'Veep' Star Julia Louis-Dreyfus on 'Saturday Night Live' Experience: 'It Was So Misogynistic and Not Female-Friendly Whatsoever'

Julia Louis-Dreyfus on 'Saturday Night Live' Experience: 'It Was So Misogynistic and Not Female-Friendly Whatsoever'
Julia Louis-Dreyfus attends the premiere of the final season of 'Veep' at Alice Tully Hall, Lincoln Center on March 26, 2019, in New York City. Louis-Dreyfus recounts her time as a "Saturday Night Live" cast member. Taylor Hill/Getty Images

Veep star Julia Louis-Dreyfus may have skyrocketed to stardom as Elaine Benes on Seinfeld, but she got her first taste of fame years earlier as a cast member on Saturday Night Live. In a recent interview, the Emmy-winning actress revealed that SNL wasn't the most welcoming place for women at the time.

"It was so misogynistic and not female-friendly whatsoever," said Louis-Dreyfus in an interview with Porter magazine. "But I was also 21 and unprepared to be there as a performer. A mash-up of those two very negative things made it a hard time, but I learned a lot."

Louis-Dreyfus' was the youngest woman to land a position on the cast when she joined SNL in 1982. At the time, very few women to appear on the show, including Candice Bergen—the first woman to host SNL during its inaugural 1975 season—and cast members Gilda Radner, Jane Curtin and Yvonne Hudson, the first black woman — and only the third black cast member overall — to appear on the show.

Before leaving SNL in 1985, Louis-Dreyfus appeared in dozens of popular bits, including the hilarious "A Christmas Message," performed on SNL Season 8, and Season 9's "A Dysfunctional Thanksgiving," which she appeared in alongside Jim Belushi and Mary Gross.

Although the Veep star once referred to her SNL casting as "a huge Cinderella getting-to-go-to-the-ball kind of experience," in a 2017 interview with Entertainment Weekly, the actor noted her time on SNL was anything but a fairy tale. "I did not adapt well," she said, adding, "I was pretty miserable."

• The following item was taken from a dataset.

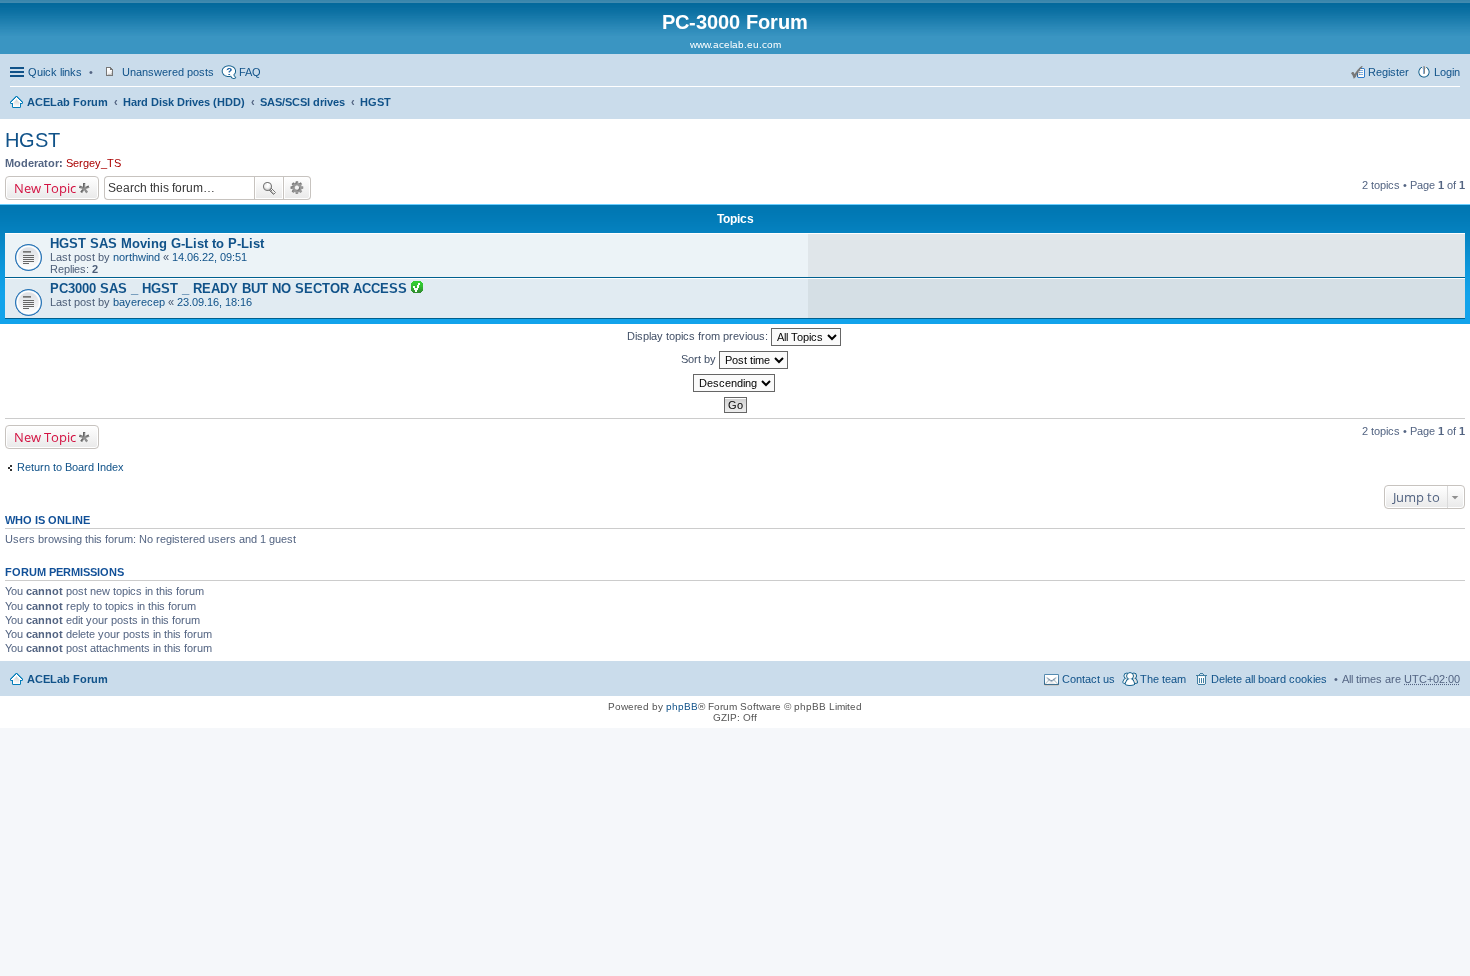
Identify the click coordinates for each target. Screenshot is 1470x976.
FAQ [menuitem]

Louis-Dreyfus said the SNL set was a "very dog-eat-dog" environment while she was there. Not to mention, all the drugs. "There were a lot of drugs, and I didn't realize everybody was on drugs," she said.

It wasn't all terrible though. During her tenure on SNL, she did make a few life-long friends who would prove to be important figures in her later life and career, including her eventual husband, fellow cast member Brad Hall, and Larry David, the co-creator of Seinfeld.

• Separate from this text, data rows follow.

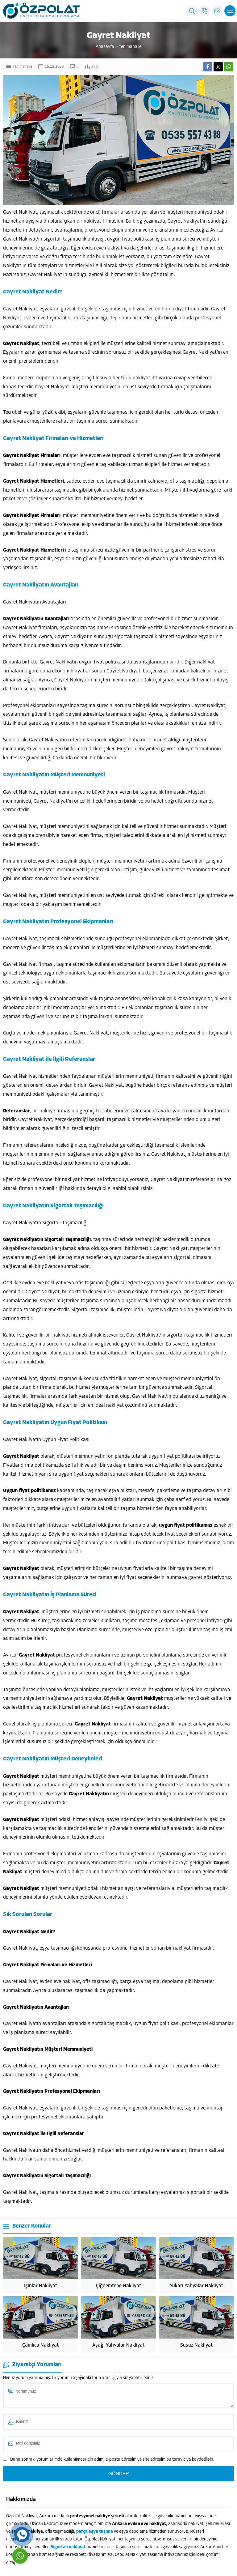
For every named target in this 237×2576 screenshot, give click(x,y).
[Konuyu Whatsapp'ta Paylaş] (228, 66)
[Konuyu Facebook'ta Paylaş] (207, 66)
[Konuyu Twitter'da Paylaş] (218, 66)
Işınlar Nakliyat (40, 2286)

"Larry was there my third year," she said. "He never got a sketch on the air. We sort of became friends because we identified with each other's misery."

Five years after Louis-Dreyfus left SNL, she was given the iconic role of Elaine in David and Jerry Seinfeld's sitcom, which cemented her place in the TV pantheon.

Louis-Dreyfus has returned to SNL since her departure, making cameos on the show and hosting on three occasions, including once in 2006, 2007 and 2016.

SNL's attitude toward women has changed over the years. While there were few women to grace the cast at the same time back during Louis-Dreyfus' time there, the late night variety show has beefed up the girl power and currently has five women regulatory players—Aidy Bryant, Leslie Jones, Kate McKinnon, Cecily Strong, Melissa Villaseñor—and featured players Heidi Gardner and Ego Nwodim.